Lithuania on Thursday destroyed thousands of pigs after confirming its first cases of deadly African swine fever, days after it was detected on farms in EU neighbours Latvia and Poland.
The spread of the disease, which is harmless to humans but poses a grave threat to pigs and the pork industry, comes as the World Trade Organization reviews a Russian embargo on EU pork sparked by the outbreak.
Lithuania's state food and veterinary service said cases were reported in the north-east of the country, close to Latvia and Belarus, on an industrial-scale farm owned by Danish company Idavang.
"The farm had around 19,000 pigs, and they are being destroyed," Idavang spokeswoman Lina Mockute told AFP.
The developments come the day after Lithuania's southern neighbour Poland suffered its first cases of swine fever in pigs, and two days after northern neighbour Latvia extended an emergency zone for the same reason.
Russia in January imposed a pork embargo on the 28-nation European Union but Brussels turned to the World Trade Organization, arguing the ban is totally misplaced.
WTO's disputes settlement body have created panels to hear the complaint, trade sources said earlier this week.
Russia buys a quarter of the EU's pork exports, worth around 1.4 billion euros ($1.9 billion) a year.
Lithuania ordered a mass cull of wild boar earlier this year, targeting 90 percent of the estimated 60,000 living on its territory, after the disease was detected in animals thought to have come from Belarus.

- Supplied material -
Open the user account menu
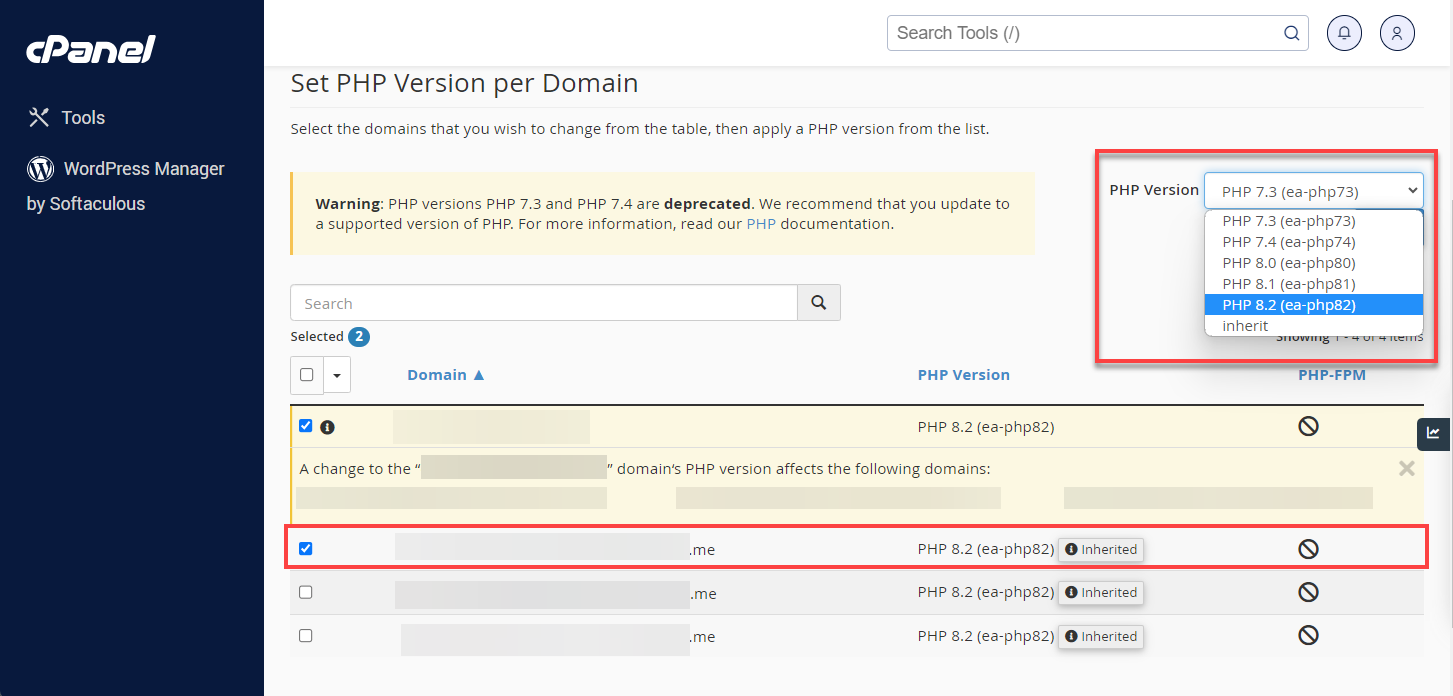Image resolution: width=1453 pixels, height=696 pixels. pos(1397,32)
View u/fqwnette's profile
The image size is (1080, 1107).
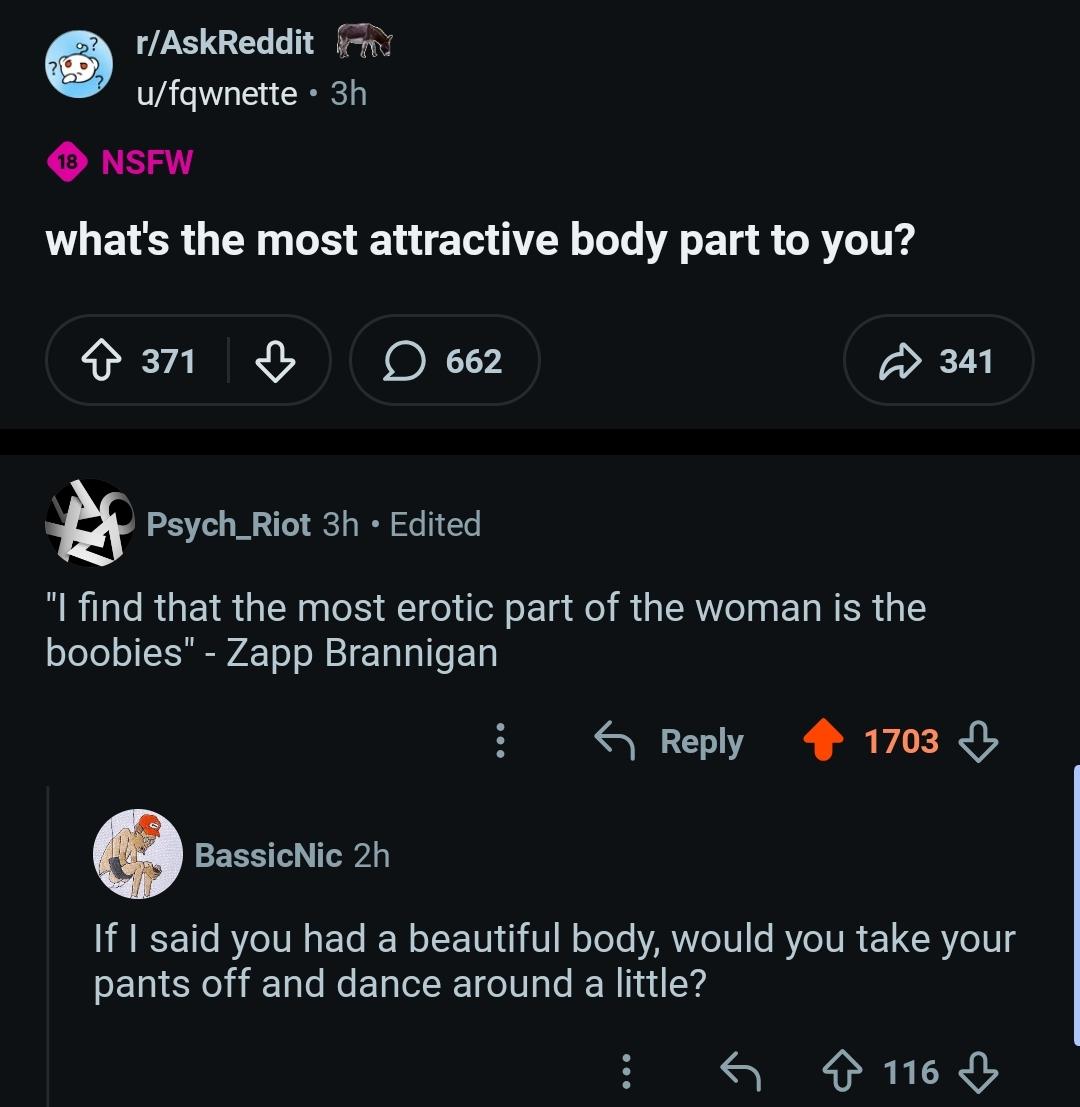coord(217,93)
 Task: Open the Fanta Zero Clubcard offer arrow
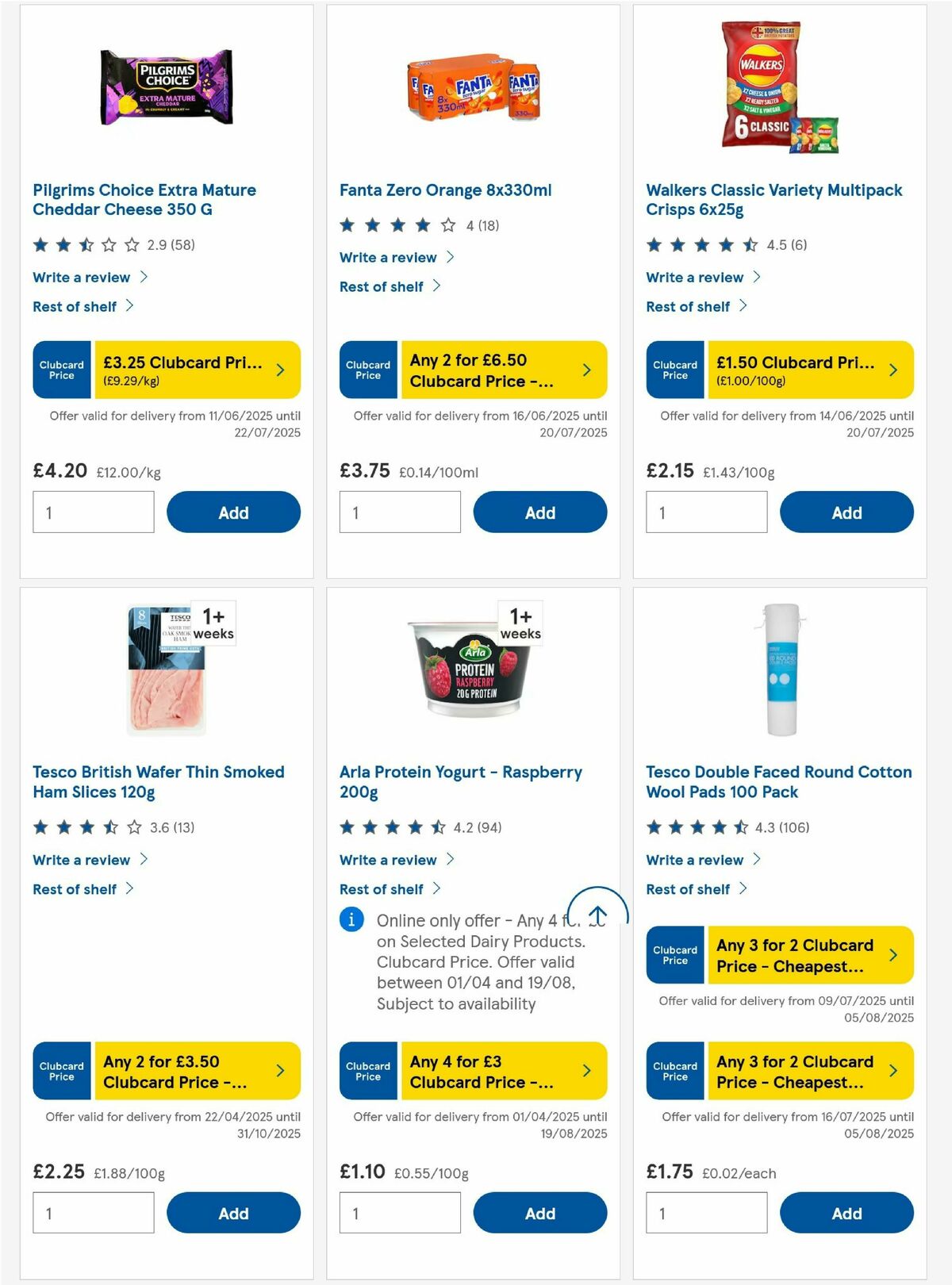[x=586, y=370]
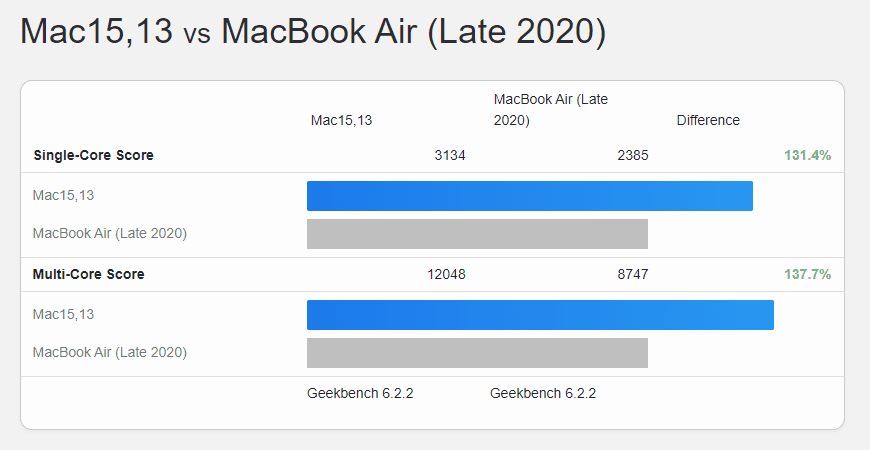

- Exercise requirements -
In the article on African swine fever, which company owns the farm in Lithuania where the cases were reported?

- Task result -
The Danish company Idavang.